**DIRECTIONS FOR THIS TASK**.
Take the entries below and retype them exactly.

**SUPPLIED RECORDS**.
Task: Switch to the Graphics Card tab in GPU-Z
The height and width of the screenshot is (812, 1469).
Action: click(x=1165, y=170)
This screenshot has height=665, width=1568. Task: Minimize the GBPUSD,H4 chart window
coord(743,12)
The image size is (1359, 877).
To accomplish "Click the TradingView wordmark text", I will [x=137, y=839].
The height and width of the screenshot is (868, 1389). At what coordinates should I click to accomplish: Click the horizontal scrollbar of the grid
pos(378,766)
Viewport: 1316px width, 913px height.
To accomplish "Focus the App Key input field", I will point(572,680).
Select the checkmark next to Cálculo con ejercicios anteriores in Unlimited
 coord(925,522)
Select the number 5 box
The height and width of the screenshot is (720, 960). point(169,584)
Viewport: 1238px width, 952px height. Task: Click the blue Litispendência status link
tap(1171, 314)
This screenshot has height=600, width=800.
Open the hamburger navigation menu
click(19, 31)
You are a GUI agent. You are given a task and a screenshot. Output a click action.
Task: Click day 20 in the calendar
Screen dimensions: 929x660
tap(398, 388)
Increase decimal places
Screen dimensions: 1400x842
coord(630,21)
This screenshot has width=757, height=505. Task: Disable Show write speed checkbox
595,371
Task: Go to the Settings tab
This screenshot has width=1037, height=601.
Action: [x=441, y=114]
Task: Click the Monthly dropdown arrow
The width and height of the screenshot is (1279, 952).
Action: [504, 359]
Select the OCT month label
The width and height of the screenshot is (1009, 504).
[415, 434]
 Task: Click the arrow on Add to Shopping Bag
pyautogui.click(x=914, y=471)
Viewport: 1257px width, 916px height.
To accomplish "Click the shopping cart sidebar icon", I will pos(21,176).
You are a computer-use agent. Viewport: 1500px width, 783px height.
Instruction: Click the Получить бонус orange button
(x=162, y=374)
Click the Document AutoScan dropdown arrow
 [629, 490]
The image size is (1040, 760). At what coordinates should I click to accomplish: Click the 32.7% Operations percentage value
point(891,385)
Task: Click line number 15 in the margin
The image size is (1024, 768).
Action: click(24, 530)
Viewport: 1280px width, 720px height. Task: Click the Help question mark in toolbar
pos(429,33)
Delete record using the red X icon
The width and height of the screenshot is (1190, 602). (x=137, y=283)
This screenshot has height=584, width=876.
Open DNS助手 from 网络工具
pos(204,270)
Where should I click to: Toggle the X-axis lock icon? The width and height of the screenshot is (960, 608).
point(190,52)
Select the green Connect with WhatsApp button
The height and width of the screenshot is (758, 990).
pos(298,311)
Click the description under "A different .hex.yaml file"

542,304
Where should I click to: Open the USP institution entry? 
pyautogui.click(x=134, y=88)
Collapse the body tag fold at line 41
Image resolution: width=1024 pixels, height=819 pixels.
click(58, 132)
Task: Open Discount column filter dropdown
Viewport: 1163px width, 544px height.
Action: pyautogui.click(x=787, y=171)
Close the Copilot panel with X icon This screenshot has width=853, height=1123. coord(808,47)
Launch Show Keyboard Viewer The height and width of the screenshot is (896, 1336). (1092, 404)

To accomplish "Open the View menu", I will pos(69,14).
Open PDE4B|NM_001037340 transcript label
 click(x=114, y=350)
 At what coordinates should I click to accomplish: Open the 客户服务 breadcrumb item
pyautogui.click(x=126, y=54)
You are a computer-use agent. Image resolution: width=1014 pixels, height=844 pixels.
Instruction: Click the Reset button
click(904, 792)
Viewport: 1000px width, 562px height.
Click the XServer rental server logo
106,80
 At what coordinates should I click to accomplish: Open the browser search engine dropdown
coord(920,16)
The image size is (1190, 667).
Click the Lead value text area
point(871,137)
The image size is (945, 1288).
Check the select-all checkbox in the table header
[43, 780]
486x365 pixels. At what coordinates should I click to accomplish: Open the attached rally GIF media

**EXERCISE ANSWER**.
Task: Switch to the Graphics Card tab in GPU-Z
The height and width of the screenshot is (812, 1469).
Action: click(x=1165, y=170)
This screenshot has height=665, width=1568. Task: Minimize the GBPUSD,H4 chart window
coord(743,12)
The image size is (1359, 877).
To accomplish "Click the TradingView wordmark text", I will [x=137, y=839].
The height and width of the screenshot is (868, 1389). At what coordinates should I click to accomplish: Click the horizontal scrollbar of the grid
pos(378,766)
Viewport: 1316px width, 913px height.
To accomplish "Focus the App Key input field", I will point(572,680).
Select the checkmark next to Cálculo con ejercicios anteriores in Unlimited
 coord(925,522)
Select the number 5 box
The height and width of the screenshot is (720, 960). point(169,584)
Viewport: 1238px width, 952px height. Task: Click the blue Litispendência status link
tap(1171, 314)
This screenshot has height=600, width=800.
Open the hamburger navigation menu
click(19, 31)
You are a GUI agent. You are given a task and a screenshot. Output a click action.
Task: Click day 20 in the calendar
Screen dimensions: 929x660
tap(398, 388)
Increase decimal places
Screen dimensions: 1400x842
coord(630,21)
This screenshot has width=757, height=505. Task: Disable Show write speed checkbox
595,371
Task: Go to the Settings tab
This screenshot has width=1037, height=601.
Action: [x=441, y=114]
Task: Click the Monthly dropdown arrow
The width and height of the screenshot is (1279, 952).
Action: [504, 359]
Select the OCT month label
The width and height of the screenshot is (1009, 504).
[415, 434]
 Task: Click the arrow on Add to Shopping Bag
pyautogui.click(x=914, y=471)
Viewport: 1257px width, 916px height.
To accomplish "Click the shopping cart sidebar icon", I will pos(21,176).
You are a computer-use agent. Viewport: 1500px width, 783px height.
Instruction: Click the Получить бонус orange button
(x=162, y=374)
Click the Document AutoScan dropdown arrow
 [629, 490]
The image size is (1040, 760). At what coordinates should I click to accomplish: Click the 32.7% Operations percentage value
point(891,385)
Task: Click line number 15 in the margin
The image size is (1024, 768).
Action: click(24, 530)
Viewport: 1280px width, 720px height. Task: Click the Help question mark in toolbar
pos(429,33)
Delete record using the red X icon
The width and height of the screenshot is (1190, 602). (x=137, y=283)
This screenshot has height=584, width=876.
Open DNS助手 from 网络工具
pos(204,270)
Where should I click to: Toggle the X-axis lock icon? The width and height of the screenshot is (960, 608).
point(190,52)
Select the green Connect with WhatsApp button
The height and width of the screenshot is (758, 990).
pos(298,311)
Click the description under "A different .hex.yaml file"

542,304
Where should I click to: Open the USP institution entry? 
pyautogui.click(x=134, y=88)
Collapse the body tag fold at line 41
Image resolution: width=1024 pixels, height=819 pixels.
click(58, 132)
Task: Open Discount column filter dropdown
Viewport: 1163px width, 544px height.
Action: pyautogui.click(x=787, y=171)
Close the Copilot panel with X icon This screenshot has width=853, height=1123. coord(808,47)
Launch Show Keyboard Viewer The height and width of the screenshot is (896, 1336). (1092, 404)

To accomplish "Open the View menu", I will pos(69,14).
Open PDE4B|NM_001037340 transcript label
 click(x=114, y=350)
 At what coordinates should I click to accomplish: Open the 客户服务 breadcrumb item
pyautogui.click(x=126, y=54)
You are a computer-use agent. Image resolution: width=1014 pixels, height=844 pixels.
Instruction: Click the Reset button
click(904, 792)
Viewport: 1000px width, 562px height.
Click the XServer rental server logo
106,80
 At what coordinates should I click to accomplish: Open the browser search engine dropdown
coord(920,16)
The image size is (1190, 667).
Click the Lead value text area
point(871,137)
The image size is (945, 1288).
Check the select-all checkbox in the table header
[43, 780]
486x365 pixels. At what coordinates should I click to accomplish: Open the attached rally GIF media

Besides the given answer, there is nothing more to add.